Four days later, despite arguments from the government that continued publication would pose a “grave and immediate danger” to the United Stated, the Court sided with Bickel.

According to the Court, “Any system of prior restraints of expression comes to this Court bearing a heavy presumption against its constitutional validity.” Parties seeking prior restraints must then carry a “heavy burden of showing justification for the imposition of such a restraint.” The government, it said, failed to make that showing.

That ruling, now some fifty years old, said what we always knew: if the First Amendment means anything, it means litigants can’t use the courts — except in the most exceptional of exceptional cases — to prevent publication of the news. Instead, they are left to attempt to obtain damages for publication if they can.

If the Pentagon Papers case was not sufficiently exceptional to merit a prior restraint, it should be difficult to imagine a case that would be. If military secrets are not enough, then what possibly could be?

This hasn’t stopped litigants, especially recently, from trying though. These attempts — big and small — are, it seems, normalizing what had once been an abnormal request. And, some courts are taking the bait, issuing orders in cases with much less at stake than in the Pentagon Papers.

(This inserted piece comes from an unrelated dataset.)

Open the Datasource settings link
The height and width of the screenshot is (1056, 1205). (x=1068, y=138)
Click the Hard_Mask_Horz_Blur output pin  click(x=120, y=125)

The timing is bad too. These inroads come at a time when several Justices on the Supreme Court have questioned the motives of the press in other areas of the law. Justice Neil Gorsuch recently lamented “the rise of 24-hour cable news and online media platforms that ‘monetize anything that garners clicks.’”

There’s some suggestion, in fact, that this Supreme Court is the least press-friendly Court in decades. Professors RonNell Andersen Jones and Sonja West recently observed that “the Justices are now less likely to talk about the press than they were in the past, and that, when they do, it is more often in a negative light.”

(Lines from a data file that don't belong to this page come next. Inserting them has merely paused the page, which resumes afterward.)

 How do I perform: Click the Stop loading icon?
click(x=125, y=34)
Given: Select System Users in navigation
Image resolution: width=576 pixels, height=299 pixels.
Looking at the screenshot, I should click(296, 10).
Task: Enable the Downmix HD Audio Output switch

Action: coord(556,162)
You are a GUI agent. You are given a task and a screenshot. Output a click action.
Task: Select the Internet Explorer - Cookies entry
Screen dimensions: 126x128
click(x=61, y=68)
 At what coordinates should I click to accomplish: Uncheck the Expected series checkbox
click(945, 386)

While recent attacks by Justices have been aimed at a landmark press freedom ruling in the defamation context, maybe it’s not just tried-and-true principles in defamation cases the media needs to worry about. Maybe rolling back prohibitions on prior restraint is next on the agenda.

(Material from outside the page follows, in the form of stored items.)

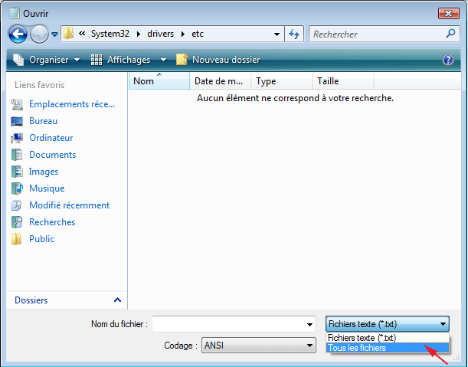Go to Bureau in favorite links
This screenshot has width=468, height=367.
coord(43,121)
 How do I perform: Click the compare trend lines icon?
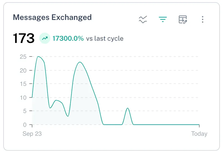coord(143,19)
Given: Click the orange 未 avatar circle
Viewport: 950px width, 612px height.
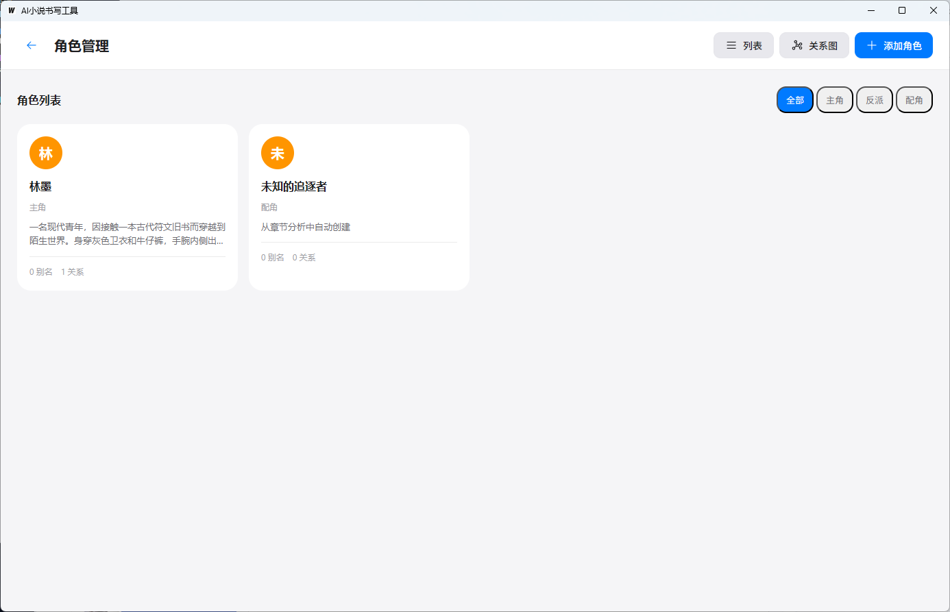Looking at the screenshot, I should point(278,153).
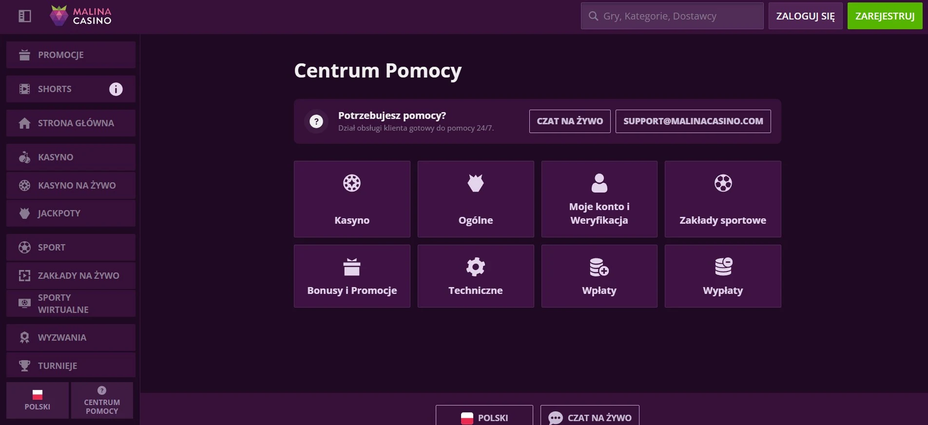Open Moje konto i Weryfikacja tile
Screen dimensions: 928x425
[x=599, y=199]
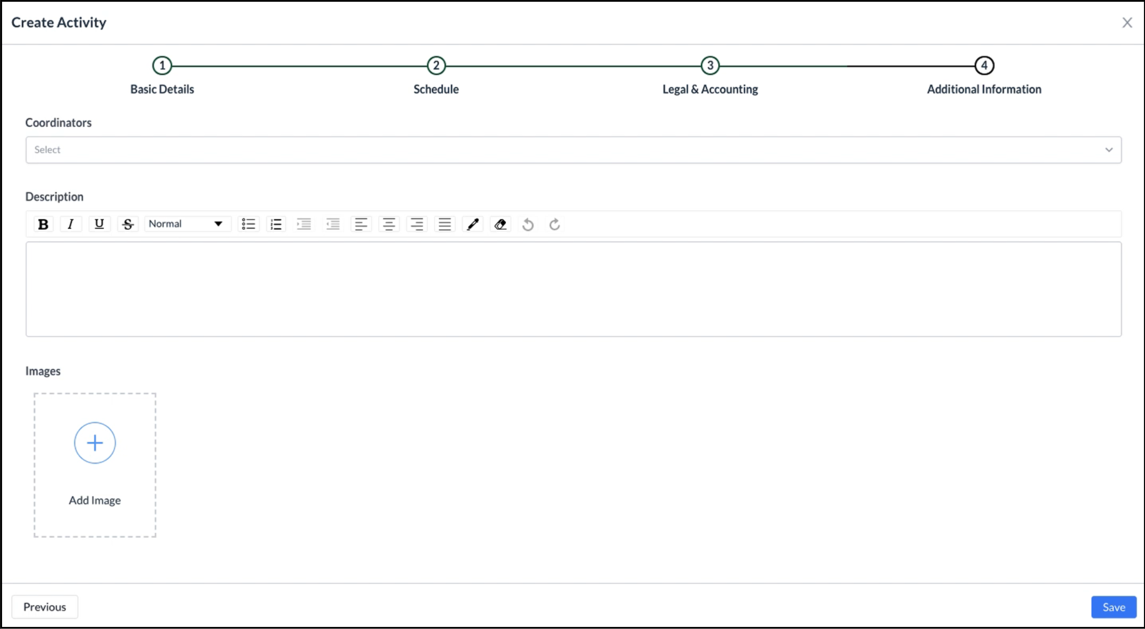Toggle bold formatting on text
This screenshot has height=629, width=1145.
click(43, 224)
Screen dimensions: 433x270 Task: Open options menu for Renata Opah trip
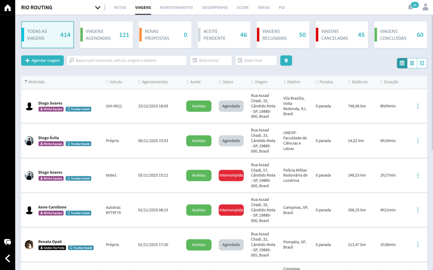tap(418, 245)
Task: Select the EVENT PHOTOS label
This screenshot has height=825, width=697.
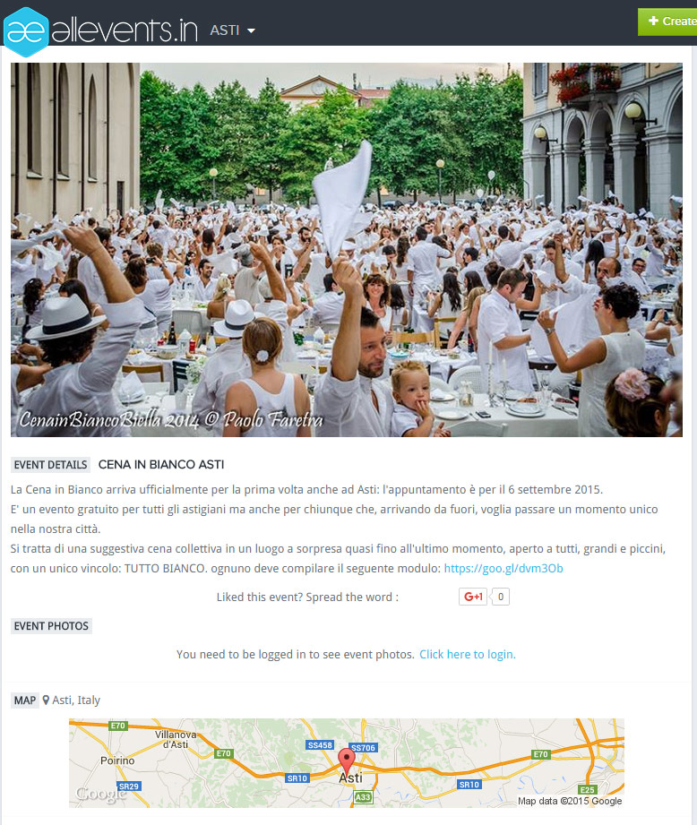Action: click(x=51, y=626)
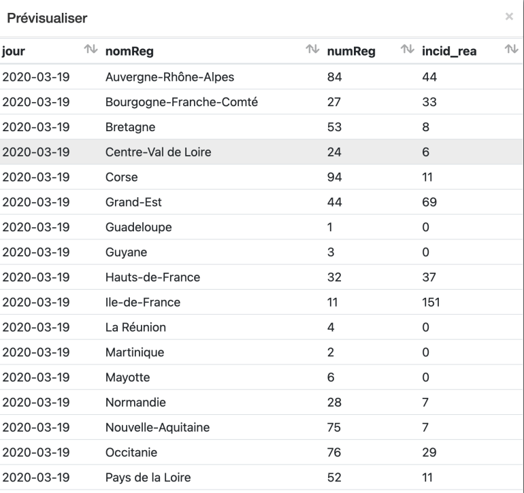The width and height of the screenshot is (524, 493).
Task: Select the Bretagne row
Action: tap(261, 127)

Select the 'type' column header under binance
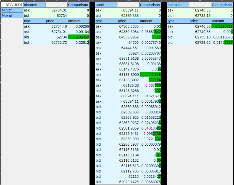pos(28,21)
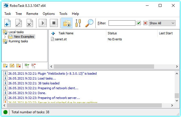The image size is (181, 117).
Task: Click inside the Filter text field
Action: pyautogui.click(x=122, y=23)
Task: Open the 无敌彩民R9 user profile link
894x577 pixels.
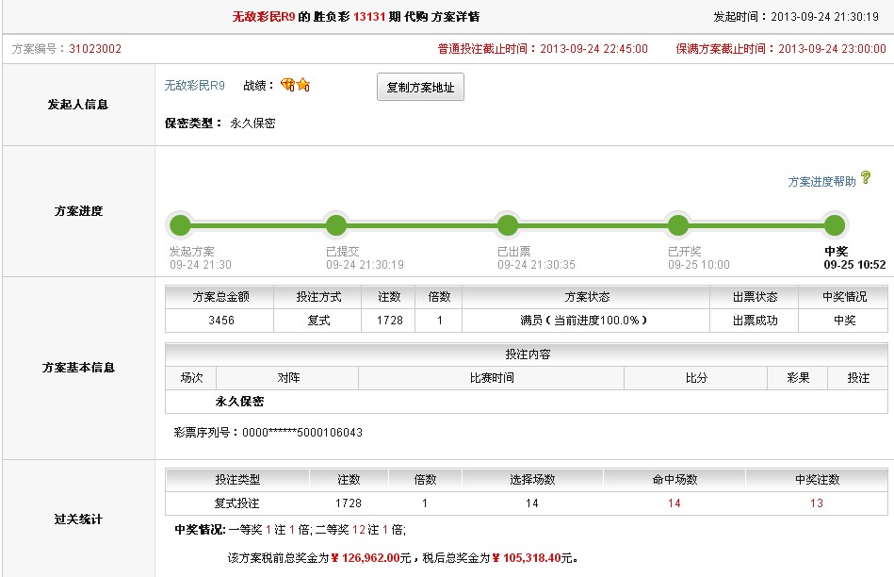Action: (x=195, y=86)
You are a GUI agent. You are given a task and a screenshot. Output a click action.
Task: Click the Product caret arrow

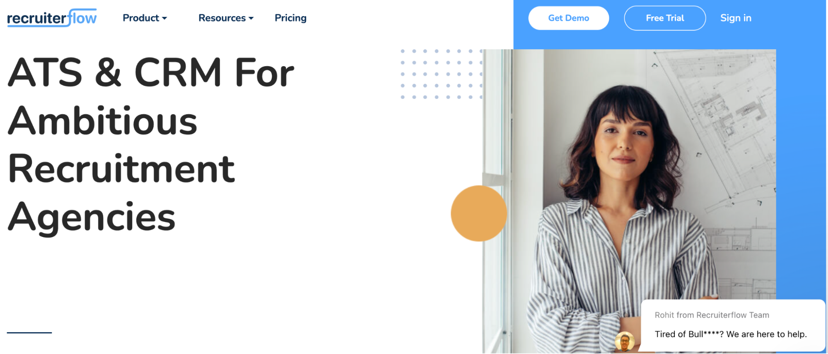pos(164,18)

Take one recent example. Project Veritas, the conservative activist organization, sought successfully prevented The New York Times from reporting certain information relating to it.

According to Project Veritas, prior restraint was appropriate because The Times obtained its privileged attorney-client work product and published it without authorization.

A trial court agreed, finding that the work product was not a matter of public concern thus excusing Project Veritas from having to carry the otherwise heavy burden to overcome the presumption that prior restraints are unconstitutional.

It was only this Thursday that an appellate court finally lifted that prior restraint against the The Times — one that had been in effect for months. Yet, the court declined to vacate the order outright, saying it would revisit the issue on more briefing.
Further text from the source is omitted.